(Reuters) – Britain’s competition watchdog said on Thursday it had “serious concerns” that ticket reseller Viagogo had not complied with a court order that required the company to make changes to business practices that broke consumer law.
The secondary ticketing market, which resells tickets for events ranging from pop concerts to tennis and soccer matches, has come under fire from politicians and regulators for sometimes sky-high prices and misleading customers.
The court had earlier asked Viagogo to make many changes including ensuring that customers have more information on sellers, warnings if customers won’t get a spot at an event, easy refunds and not giving out misleading information about the availability or popularity of tickets sold.
The Competition and Markets Authority (CMA) said https://www.gov.uk/cma-cases/secondary-ticketing-websites#initial-checks it would have to return to court if Viagogo did not make the necessary changes.
CMA said in November that Viagogo will have to overhaul the way it does business, citing a court order it obtained against the online ticket reseller. The company has been given until mid-January to comply with the order.

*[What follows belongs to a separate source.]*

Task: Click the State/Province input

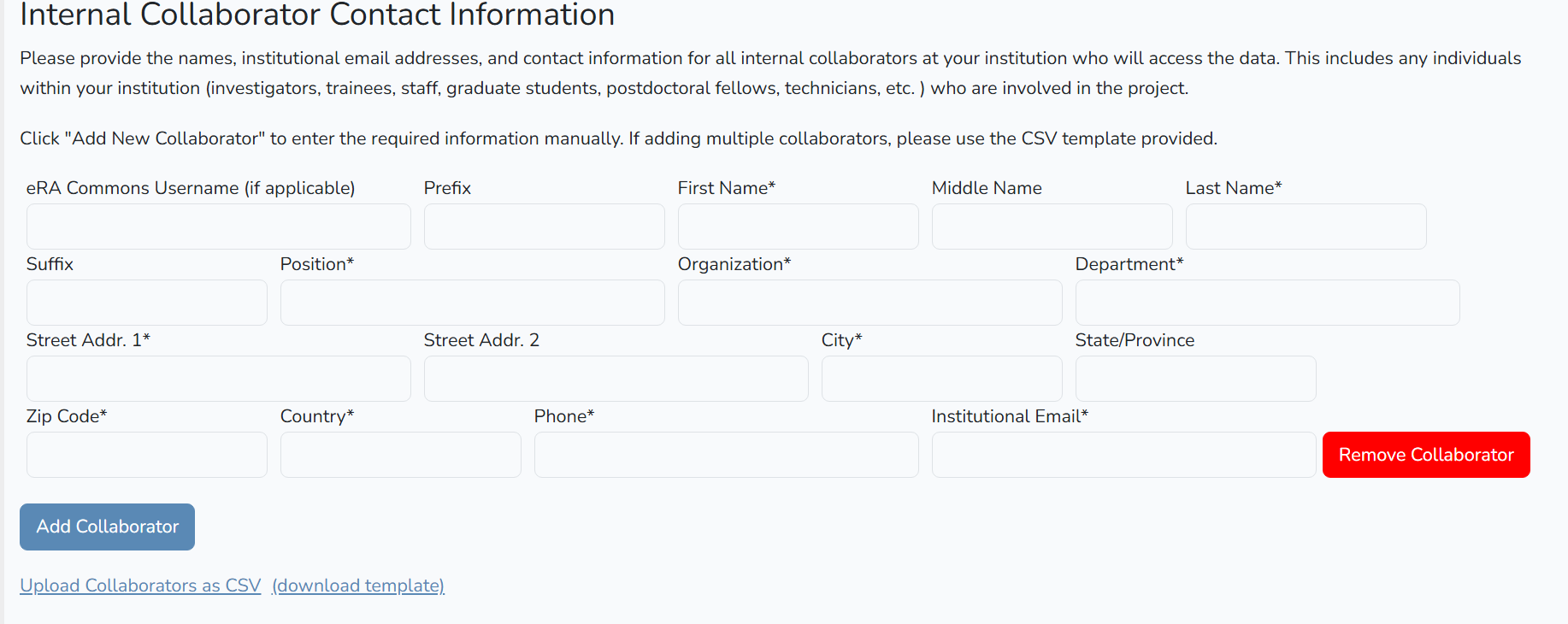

“We are compliant. That is the only statement we have at this time,” Viagogo told Reuters in an email.
Viagogo was founded in London in 2005 by Harvard and Stanford alumnus Eric Baker and is headquartered in Geneva.
Following an investigation, the CMA began enforcement action against four ticketing websites in 2017 and three of them – StubHub, GETMEIN! and Seatwave – offered formal commitments last year to overhaul their practices.
Last year, soccer’s ruling body FIFA filed a criminal complaint against Viagogo, saying it wanted to prevent unauthorised ticket reselling at the World Cup in Russia.